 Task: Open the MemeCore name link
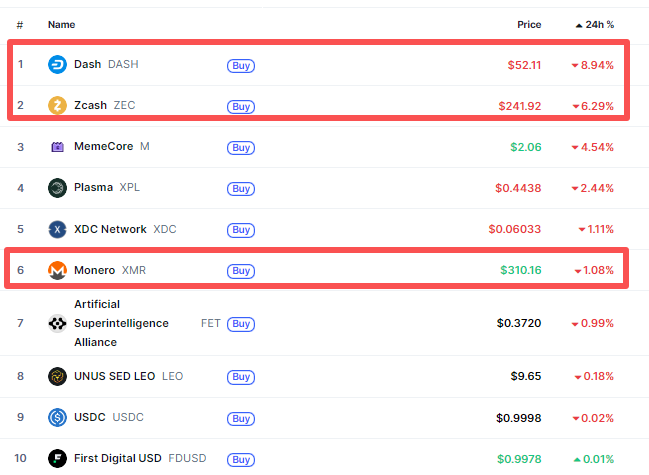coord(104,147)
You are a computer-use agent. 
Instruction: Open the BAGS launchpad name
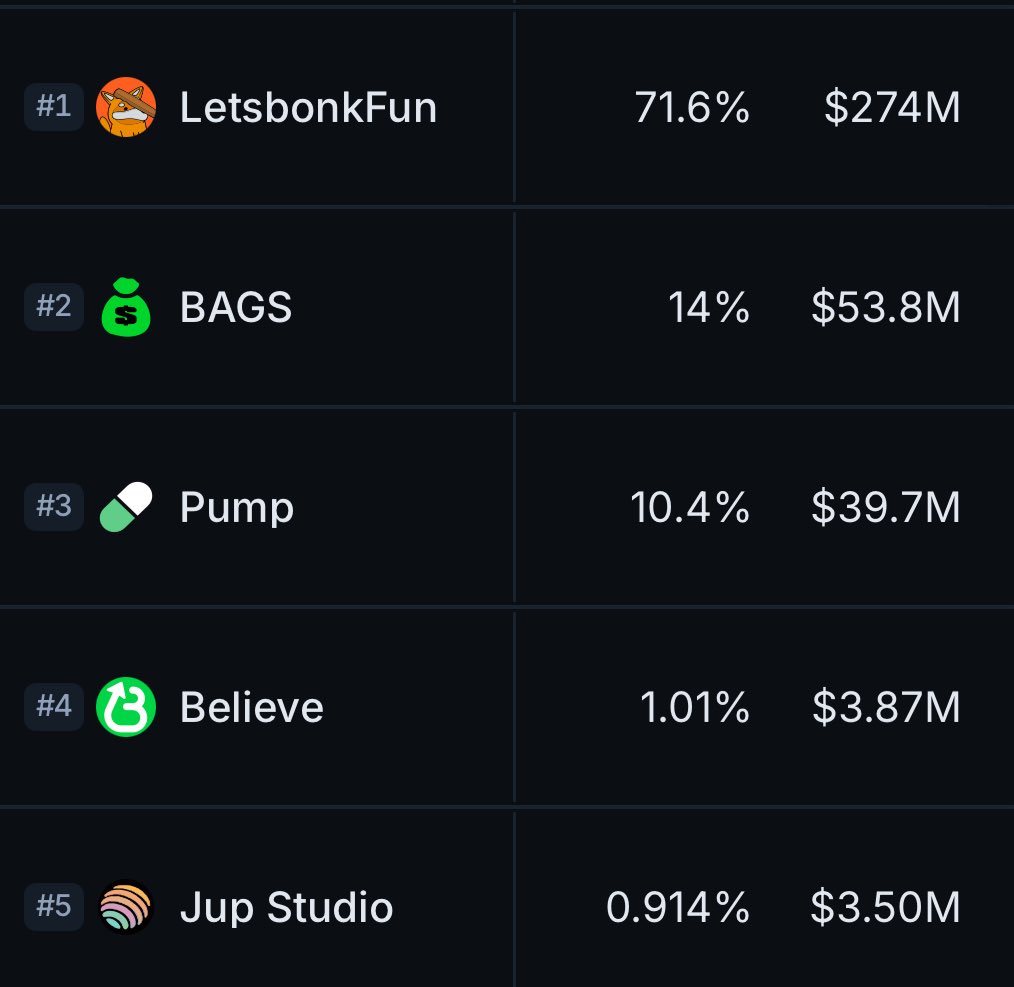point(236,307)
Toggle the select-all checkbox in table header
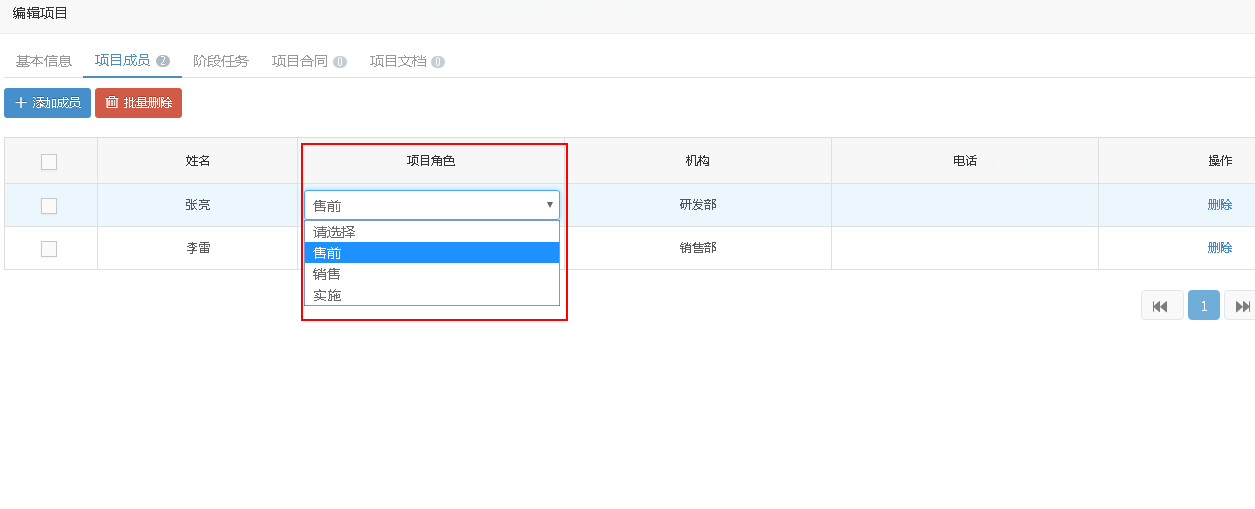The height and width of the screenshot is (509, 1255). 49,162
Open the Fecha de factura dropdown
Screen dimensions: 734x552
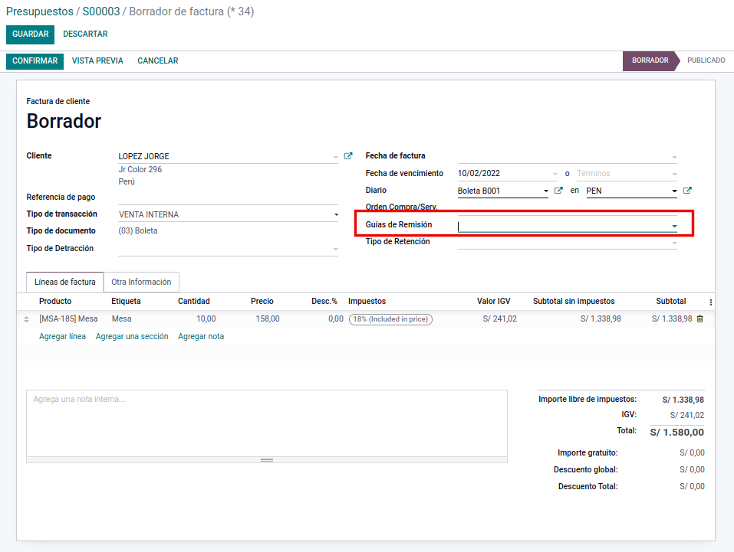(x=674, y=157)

● WORK TO BE COMPLETED: Print all the lines above again exactly, without any pictures.

● SOLUTION TO THIS TASK:
 Task: Open the MemeCore name link
coord(104,147)
You are a computer-use agent. 
Instruction: Open the BAGS launchpad name
point(236,307)
Toggle the select-all checkbox in table header
The height and width of the screenshot is (509, 1255). 49,162
Open the Fecha de factura dropdown
Screen dimensions: 734x552
(x=674, y=157)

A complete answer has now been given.